##### Exercise data #####
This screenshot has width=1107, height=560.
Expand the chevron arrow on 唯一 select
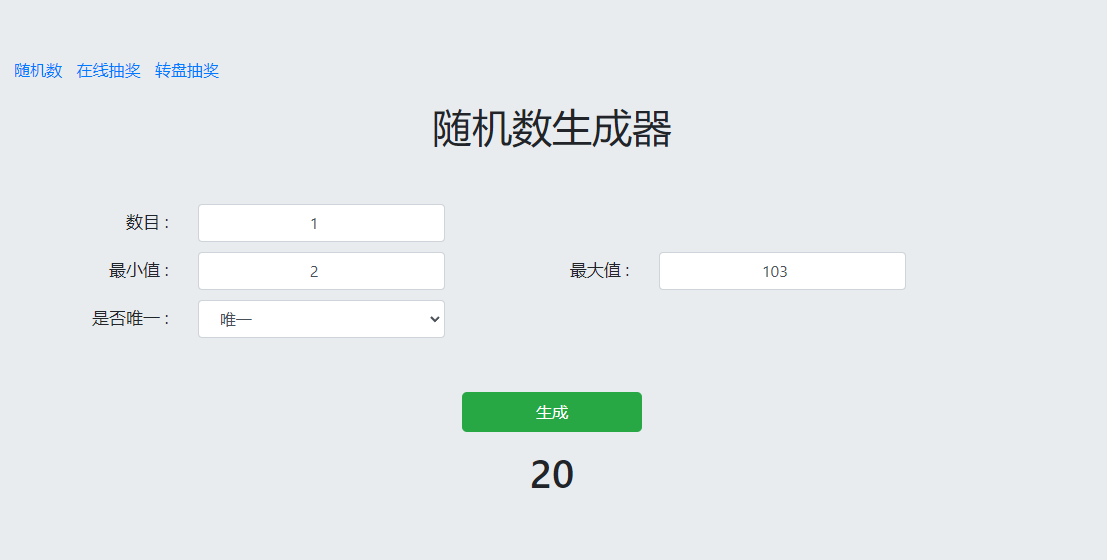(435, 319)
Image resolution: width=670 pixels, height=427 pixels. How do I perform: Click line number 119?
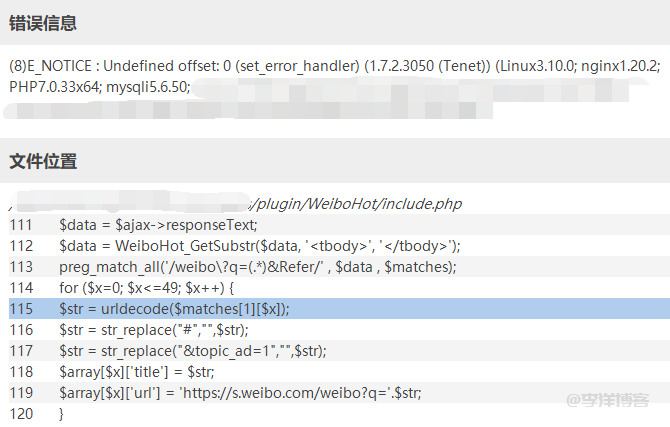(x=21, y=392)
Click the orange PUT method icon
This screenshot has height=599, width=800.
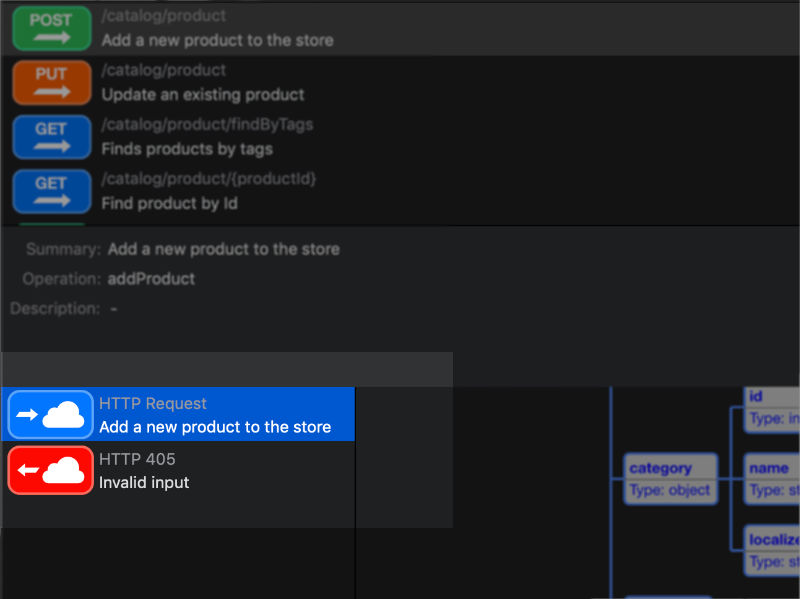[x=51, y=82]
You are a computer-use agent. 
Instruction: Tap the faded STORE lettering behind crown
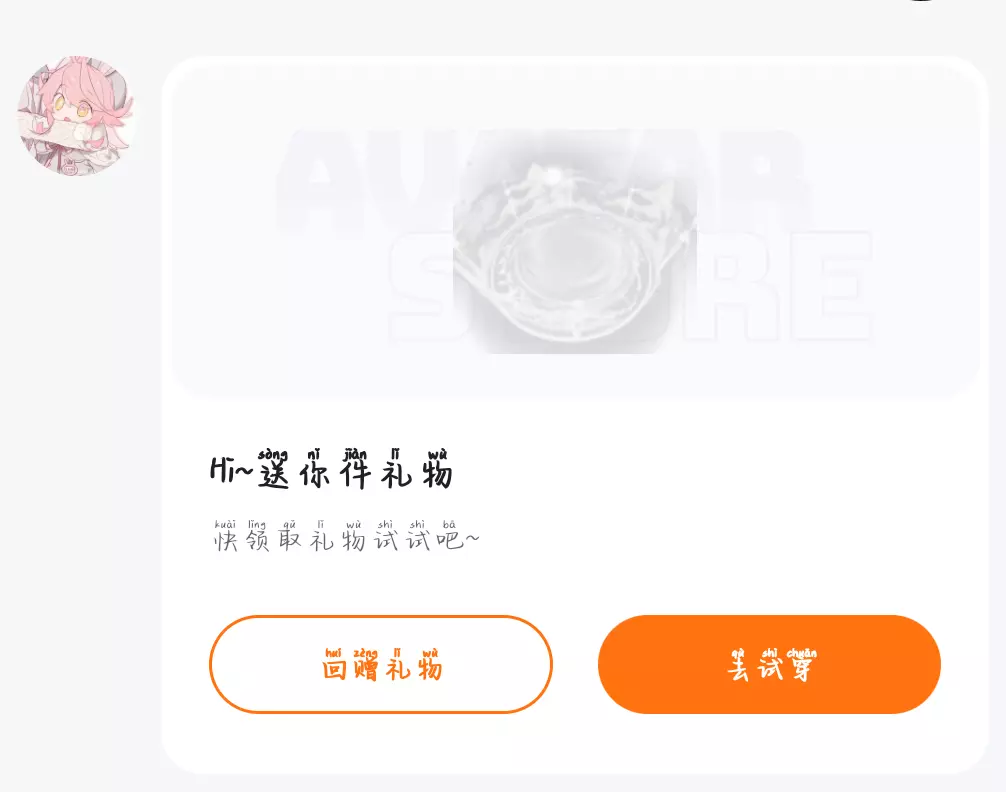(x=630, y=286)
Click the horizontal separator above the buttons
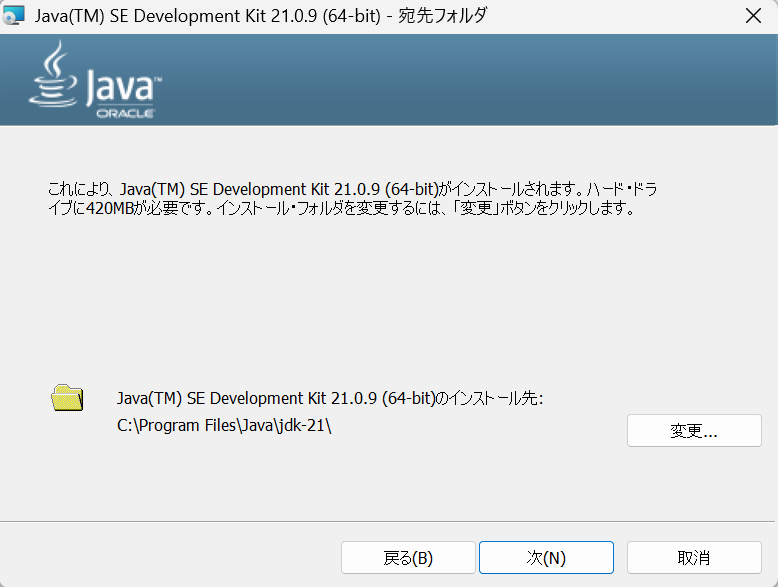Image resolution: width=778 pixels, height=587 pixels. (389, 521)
#####
> [Objective]: Can you output every line of the items above as a JSON list of strings, one string per line, with blank lines and the pictures left out?

> [Complete answer]:
[
  "This screenshot has width=1107, height=560.",
  "Expand the chevron arrow on 唯一 select",
  "(435, 319)",
  "Image resolution: width=670 pixels, height=427 pixels. How do I perform: Click line number 119?",
  "(x=21, y=392)",
  "Click the orange PUT method icon",
  "This screenshot has height=599, width=800.",
  "[x=51, y=82]",
  "You are a computer-use agent. ",
  "Instruction: Tap the faded STORE lettering behind crown",
  "(x=630, y=286)",
  "Click the horizontal separator above the buttons",
  "Image resolution: width=778 pixels, height=587 pixels. (389, 521)"
]